• Problem description:
Repeat exactly the lines of the material below that run from the "Given: Continue with the Далее button" line to the "the selected columns" line, including both, and do not carry over any pictures.

• Data for analysis:
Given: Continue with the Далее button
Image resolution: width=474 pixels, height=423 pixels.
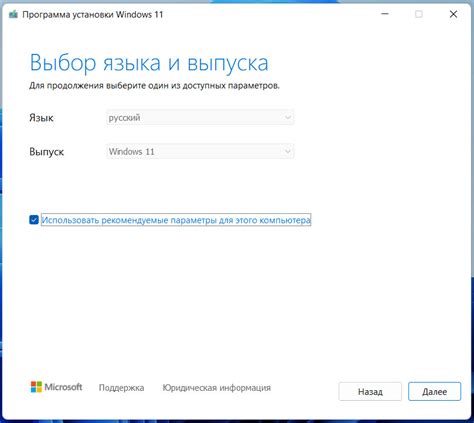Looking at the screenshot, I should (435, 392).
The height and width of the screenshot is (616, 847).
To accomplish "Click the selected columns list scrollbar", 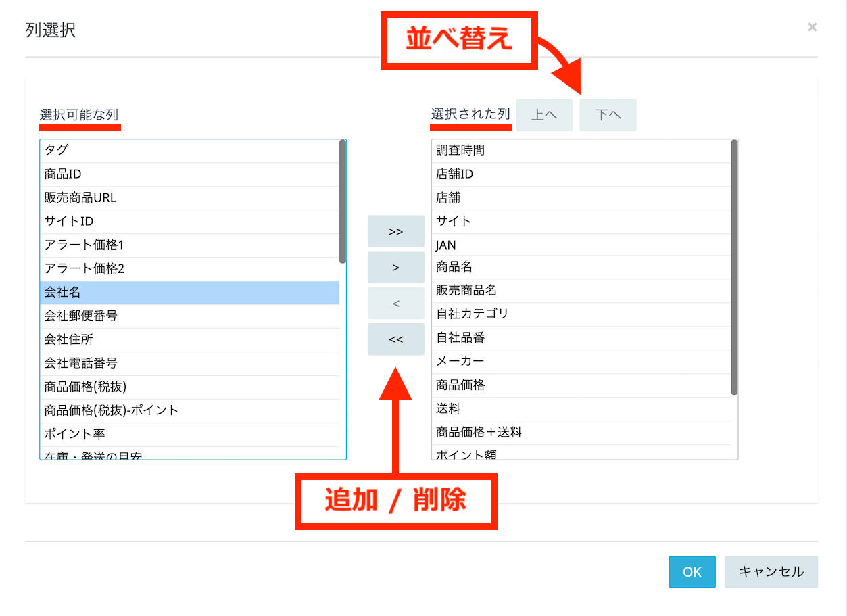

---

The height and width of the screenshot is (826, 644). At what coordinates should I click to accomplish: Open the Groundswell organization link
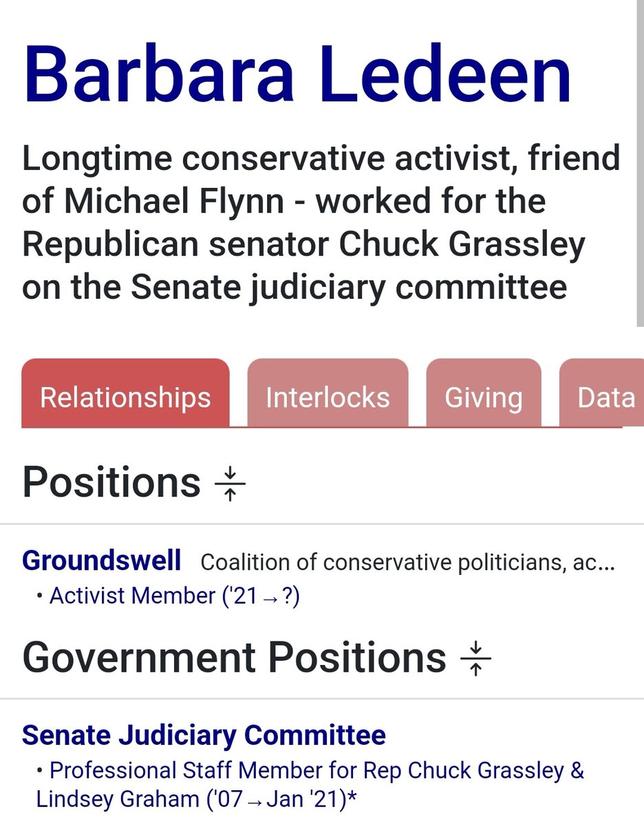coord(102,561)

--

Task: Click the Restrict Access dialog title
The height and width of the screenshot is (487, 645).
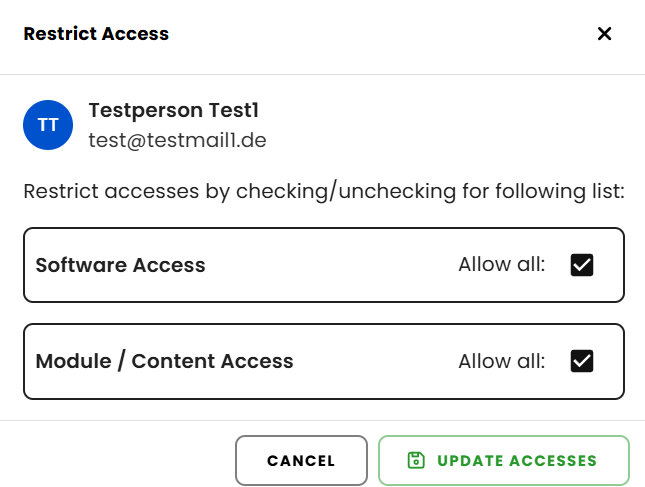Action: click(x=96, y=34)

• Answer for this exercise:
Given: Continue with the Далее button
Image resolution: width=474 pixels, height=423 pixels.
Looking at the screenshot, I should (435, 392).
The height and width of the screenshot is (616, 847).
To accomplish "Click the selected columns list scrollbar", 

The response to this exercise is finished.